Saat di Baturaja, ia berdedikasi membantu korban gempa bumi di Sumatra Selatan pada Juni 1933 sehingga mendapat penghargaan Bintang Perak Besar dari pemerintah Hindia Belanda.
Pada masa pendudukan Jepang, ia menjadi pengajar farmasi di perguruan tinggi kedokteran Ika Dai Gaku (sebelumnya STOVIA) yang dibuka kembali pada 29 April 1943 setelah sempat ditutup Jepang. Saat itu, tidak banyak orang Indonesia yang mengajar di sana.

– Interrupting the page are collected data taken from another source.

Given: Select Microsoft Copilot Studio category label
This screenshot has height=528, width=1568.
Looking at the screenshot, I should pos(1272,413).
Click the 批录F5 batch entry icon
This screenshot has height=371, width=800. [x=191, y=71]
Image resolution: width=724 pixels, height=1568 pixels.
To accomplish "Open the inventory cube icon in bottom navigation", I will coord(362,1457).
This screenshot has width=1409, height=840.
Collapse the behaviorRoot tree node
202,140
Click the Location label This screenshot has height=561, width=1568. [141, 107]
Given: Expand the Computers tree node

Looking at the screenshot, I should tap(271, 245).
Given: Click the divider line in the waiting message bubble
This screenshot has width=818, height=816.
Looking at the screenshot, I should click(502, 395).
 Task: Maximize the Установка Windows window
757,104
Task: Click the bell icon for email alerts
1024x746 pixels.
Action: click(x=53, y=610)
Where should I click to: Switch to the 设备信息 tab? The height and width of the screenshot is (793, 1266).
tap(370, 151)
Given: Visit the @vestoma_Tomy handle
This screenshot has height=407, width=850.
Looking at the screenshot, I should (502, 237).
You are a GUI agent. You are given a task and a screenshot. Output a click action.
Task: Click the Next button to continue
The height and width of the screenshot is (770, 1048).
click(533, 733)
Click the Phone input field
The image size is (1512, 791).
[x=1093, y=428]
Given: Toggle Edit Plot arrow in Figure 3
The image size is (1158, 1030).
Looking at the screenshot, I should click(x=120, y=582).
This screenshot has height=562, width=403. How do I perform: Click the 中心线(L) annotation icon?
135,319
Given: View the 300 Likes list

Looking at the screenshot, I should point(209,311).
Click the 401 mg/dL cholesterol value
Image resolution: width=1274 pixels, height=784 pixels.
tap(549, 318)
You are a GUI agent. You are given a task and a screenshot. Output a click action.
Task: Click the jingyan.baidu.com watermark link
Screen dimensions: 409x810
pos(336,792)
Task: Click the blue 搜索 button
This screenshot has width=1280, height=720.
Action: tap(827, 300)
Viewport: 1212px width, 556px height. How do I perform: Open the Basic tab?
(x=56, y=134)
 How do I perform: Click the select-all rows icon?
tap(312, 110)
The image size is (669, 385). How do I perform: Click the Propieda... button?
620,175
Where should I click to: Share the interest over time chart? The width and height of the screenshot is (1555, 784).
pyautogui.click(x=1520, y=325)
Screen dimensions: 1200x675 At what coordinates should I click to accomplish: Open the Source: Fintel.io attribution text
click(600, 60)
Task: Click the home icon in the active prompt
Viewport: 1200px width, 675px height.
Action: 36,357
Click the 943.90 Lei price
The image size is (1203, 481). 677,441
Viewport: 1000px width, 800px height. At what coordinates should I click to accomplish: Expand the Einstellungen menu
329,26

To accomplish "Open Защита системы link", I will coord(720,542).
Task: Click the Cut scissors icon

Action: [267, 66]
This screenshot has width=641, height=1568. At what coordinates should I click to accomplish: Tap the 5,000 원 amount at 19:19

Pada 22 September 1943, Ali Hanafiah menjadi asisten profesor Ika Dai Gaku. Pada tahun yang sama, ia juga menjadi asisten Lembaga Eijkman.
Menjelang akhir pendudukan Jepang, ia ditangkap oleh Kempeitai bersama para peneliti Lembaga Eijkman pada 7 Oktober 1944. Penangkapannya terkait Peristiwa Doktor Mochtar. Ia bebas pada Januari 1945 setelah meringkung di tahanan selama 105 hari.
Dekan Perguruan Tinggi Ahli Obat
Setelah kemerdekaan Indonesia, pemerintah mengambil alih Ika Dai Gaku dan menamakannya menjadi Perguruan Tinggi Kedokteran. Di bawah perguruan ini, terdapat Perguruan Tinggi Ahli Obat (PTAO), yang kelak menjadi Fakultas Farmasi Universitas Gadjah Mada (UGM).
Ali Hanafiah menjadi Dekan PTAO pertama terhitung sejak September 1945 sampai September 1946. Bersamaan dengan itu, ia mendapat pangkat guru besar. Namun, semasa kepemimpinannya, PTAO tidak dapat menjalankan aktivitas akademik dengan lancar. Pasalnya, saat itu Belanda kembali berusaha menjajah Indonesia dengan membonceng tentara Sekutu.
Pertempuran terjadi di mana-mana, termasuk Jakarta yang merupakan tempat kedudukan PTAO. Akibatnya, PTAO diungsikan ke Klaten pada September 1946 dan posisi Ali Hanafiah sebagai Dekan PTAO digantikan oleh Sardjito.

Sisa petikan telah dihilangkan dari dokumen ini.